Continuous Analytics in a Nutshell
Traditional big data solutions involve building complex data pipelines that have separate stages for collecting and preparing data, ingestion, analytics, etc. Pipelines are serialized: they involve many data transformations and copies, requiring different tools and data repositories for each stage. These solutions are complex to develop, require too much time to generate insights, are an operational nightmare and are vulnerable due to security gaps.
Continuous analytics is better. Data is ingested, enriched, analyzed and served simultaneously to/from the same data repository. Various micro-services and processing frameworks access the data concurrently, each making its own real-time adjustment. They add insights, or query in parallel and data doesn’t move. Results are always up to date.
Processing is 100% stateless and updates are atomic in continuous analytics. This means we can elastically scale processing, add new applications and change versions on the fly in an agile cloud-native manner, allowing for rapid development and continuous integration.
Since data doesn’t move, it is just enriched and enhanced. It’s also simpler to secure and audit all platform data access with fine-grained controls over any application or user, accessing any data fields.
Use Case: Real-Time Surveillance
The following use case, demonstrated live with our Strata+Hadoop demo, shows how images are collected in real-time from camera sources. Data is enriched and analyzed in real-time using an event driven approach and generated insights are explored interactively using Spark and Zeppelin. Insights are viewed using real-time dashboards. Actions are triggered automatically, based on changes to the data. For example, a (missing) person's record can be tagged to trigger a notification once updated.
Data is semi-structured from the first step to simplify and accelerate analytics. Pictures contain auxiliary metadata which evolves with processing – for example, some apps extract geo location and simple image metadata and enrich it, while others form deep learning to extract information about the people, objects and relations in the pictures. Unlike the pipeline approach, processing steps run concurrently and each process updates specific fields/columns. Processes use atomic, transactional or conditional operators to guarantee they don’t conflict with other tasks. Processes add tags to data, indicating completion and guaranteeing the same task doesn’t run twice.
The atomic nature of updates enables stateless and elastic processing. We can add worker processes if we need to, upgrade to newer versions, or safely reboot an instance without interrupting the entire service.
Using Cloud-Native and Event-Driven (“Serverless”) Processing
Continuous analytics leverages cloud-native and agile CI/CD notions to simplify development and operations. Every micro-service or process is packaged in Docker containers which start or scale dynamically. Data or configuration is accessed using simple resource bindings and URLs making those containers lightweight and stateless. These micro-services are orchestrated dynamically using cluster managers such as Kubernetes.
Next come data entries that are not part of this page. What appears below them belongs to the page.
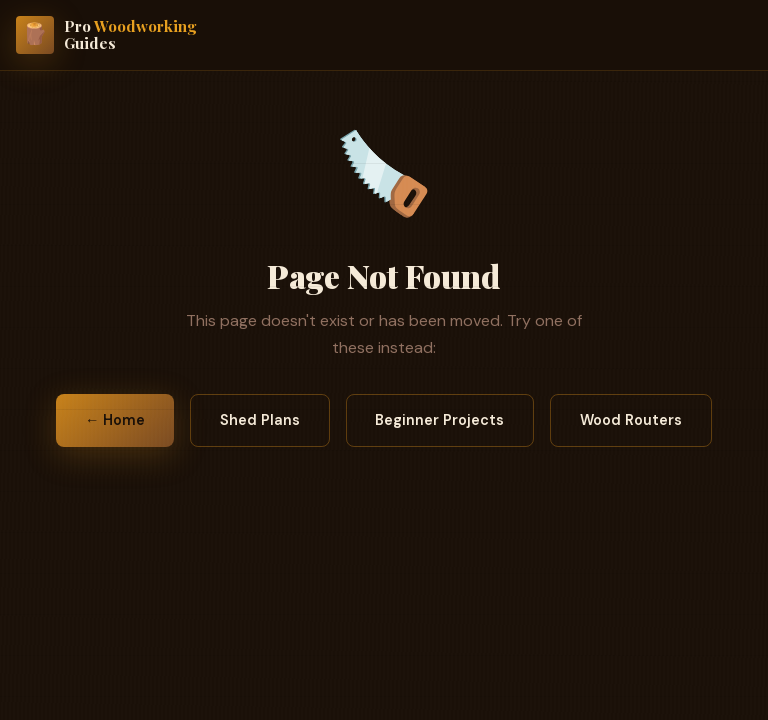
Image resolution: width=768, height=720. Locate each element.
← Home (115, 420)
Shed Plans (260, 420)
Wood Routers (631, 420)
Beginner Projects (439, 420)
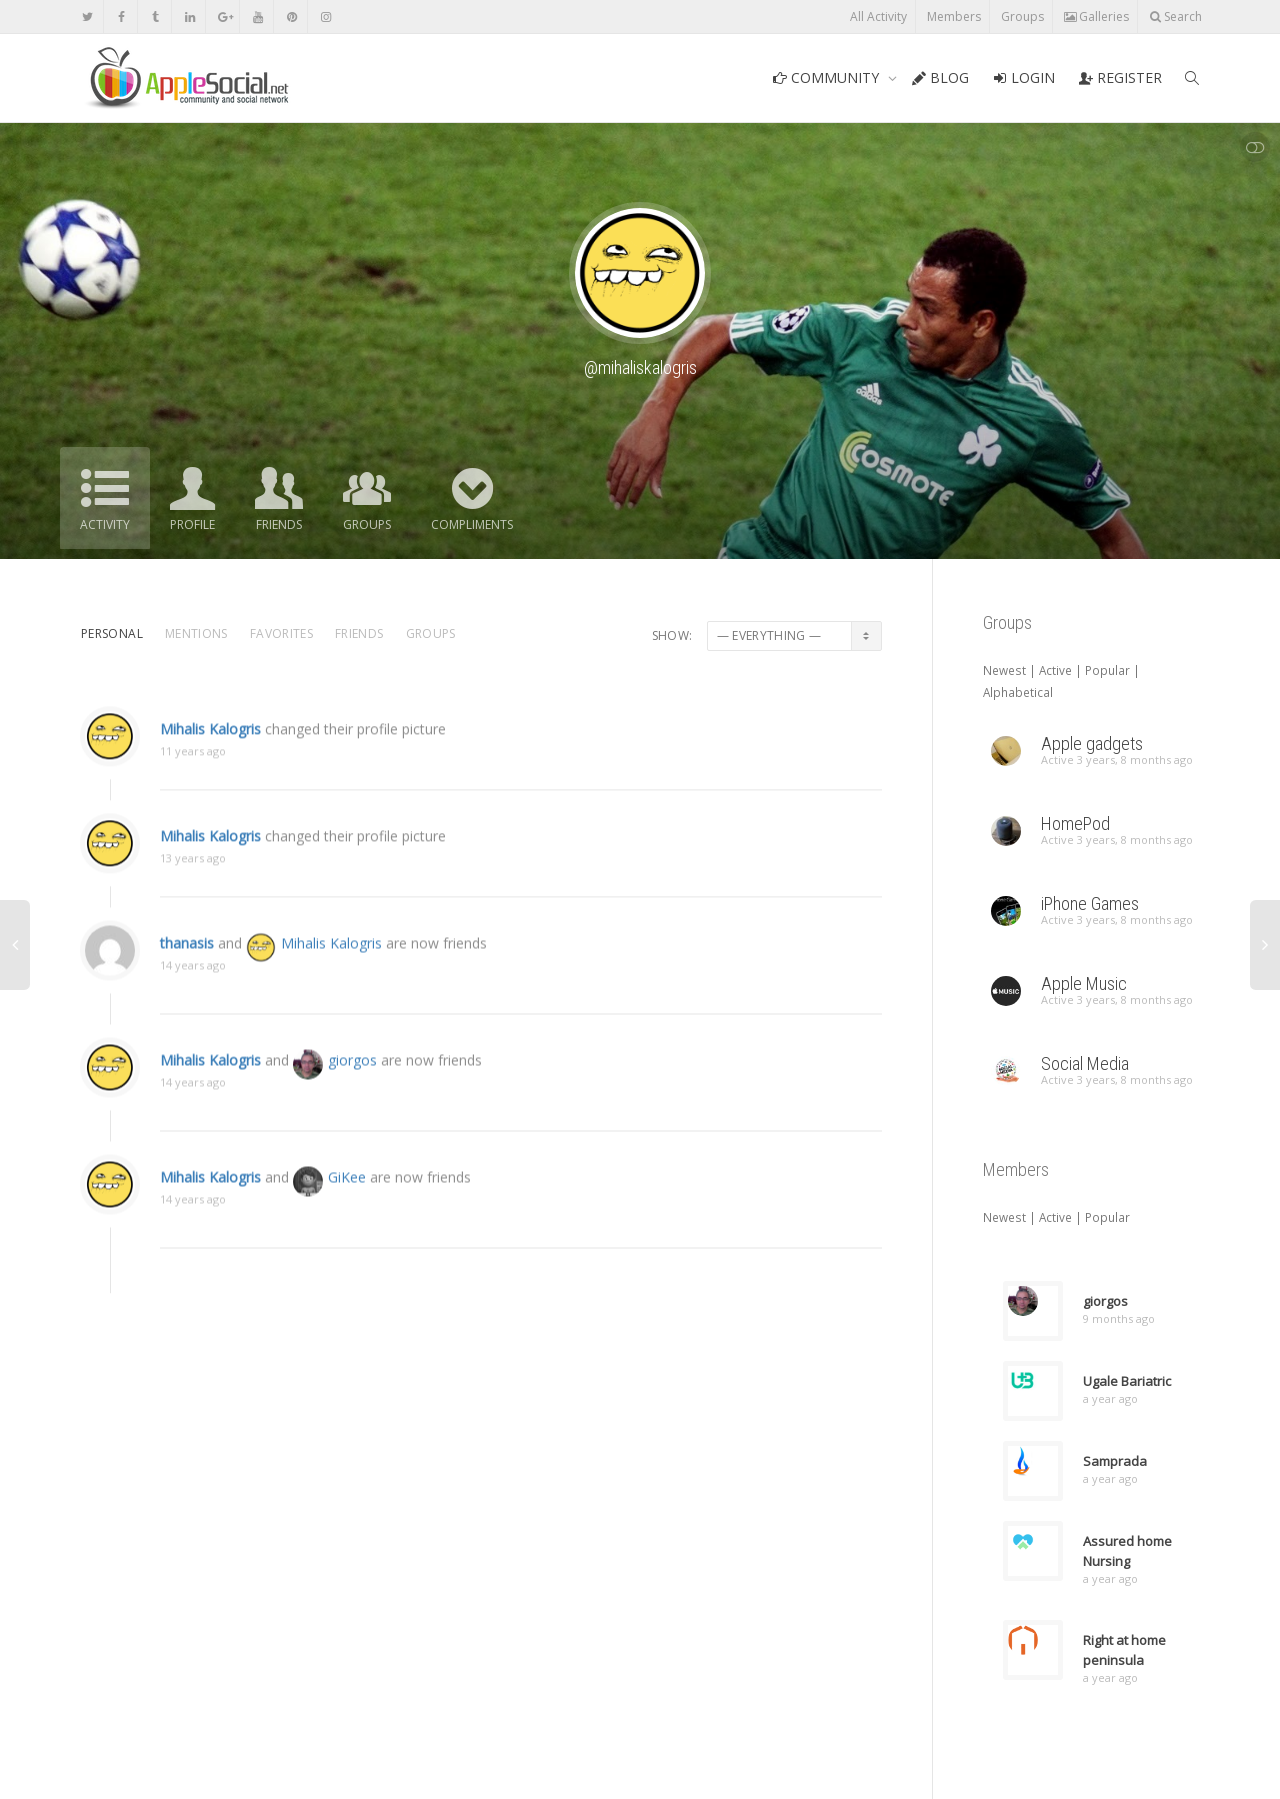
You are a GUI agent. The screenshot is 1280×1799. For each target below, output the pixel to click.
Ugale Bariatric (1127, 1381)
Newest (1004, 670)
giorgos (352, 1087)
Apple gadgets (1092, 743)
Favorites (281, 633)
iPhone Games (1090, 903)
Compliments (472, 524)
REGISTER (1120, 77)
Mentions (196, 633)
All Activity (878, 16)
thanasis (187, 970)
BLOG (940, 77)
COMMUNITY (828, 77)
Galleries (1096, 16)
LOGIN (1024, 77)
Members (954, 16)
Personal (112, 633)
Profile (192, 524)
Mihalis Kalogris (210, 753)
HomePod (1075, 823)
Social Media (1085, 1063)
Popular (1107, 670)
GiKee (347, 1204)
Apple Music (1084, 983)
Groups (1022, 16)
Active (1055, 670)
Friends (279, 524)
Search (1175, 16)
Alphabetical (1018, 692)
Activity (105, 524)
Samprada (1115, 1461)
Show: (672, 635)
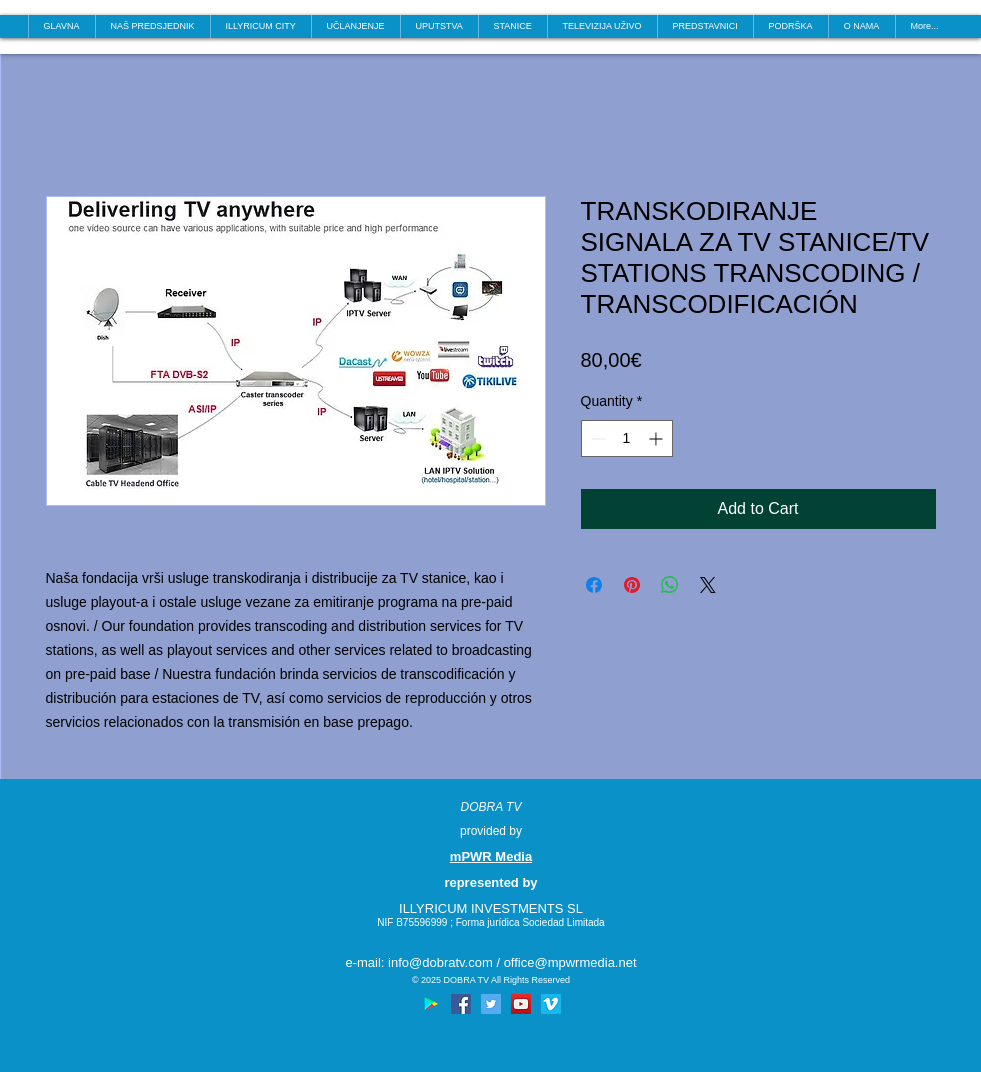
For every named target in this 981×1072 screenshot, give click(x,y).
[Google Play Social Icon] (431, 1004)
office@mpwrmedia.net (570, 962)
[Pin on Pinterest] (632, 585)
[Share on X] (708, 585)
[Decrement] (596, 438)
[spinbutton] (627, 438)
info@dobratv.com (440, 962)
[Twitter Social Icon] (491, 1004)
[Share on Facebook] (594, 585)
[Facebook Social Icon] (461, 1004)
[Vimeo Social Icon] (551, 1004)
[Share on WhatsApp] (670, 585)
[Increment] (657, 438)
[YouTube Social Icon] (521, 1004)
Some micro-services or functions are lightweight – all they need is to trigger on an event, run relevant processing and terminate. We elastically scale processing to multiple micro-service instances when several events happen concurrently. iguazio’s platform has built-in event-triggering and “serverless” functionality. Users define “data lifecycle” policies which automatically invoke micro-services or elastic-functions based on changes to the data, API calls or pre-defined schedules like Amazon Lambda. Selective data and metadata is pushed into the function in order to shorten latency. Those functions are used, for example, to trigger image processing or alert tasks. Data lifecycle rules track execution state and guarantee tasks only run once. They provide elasticity by leveraging built-in table and stream sharding capabilities (meaning events are distributed consistently across multiple worker instances).
Some processes are continuous, or micro-batch oriented like Spark. These run as Kubernetes jobs or “deployments,” which are scheduled dynamically on the cluster. Developers bundle multiple services in Helm packages (e.g. Spark master, workers and Zeppelin) and deploy an entire package in one operation. Cluster managers like Kubernetes have a clear advantage over the traditional Hadoop YARN scheduler since they are more generic and can manage any processing task. They are also designed taking modern cloud-native architecture into account.
Enabling Secure Data Sharing
Security is a major concern when data is shared among business units, applications and users. We must ensure that each role is exposed only to relevant data records and fields, and data access is audited. Granular security is only possible if data has structure and metadata, and when identity and security are enforced end to end. This is almost impossible with traditional approaches as they’re based on unstructured data, consisting of multiple silos and non-integrated stacks.
iguazio has a built-in, fine-grained data firewall that enforces policy based on role, context, fields and content. It works at a line rate of 100Gb/s and allows strong security without degrading performance so that organizations can safely share data and eliminate partial or redundant copies.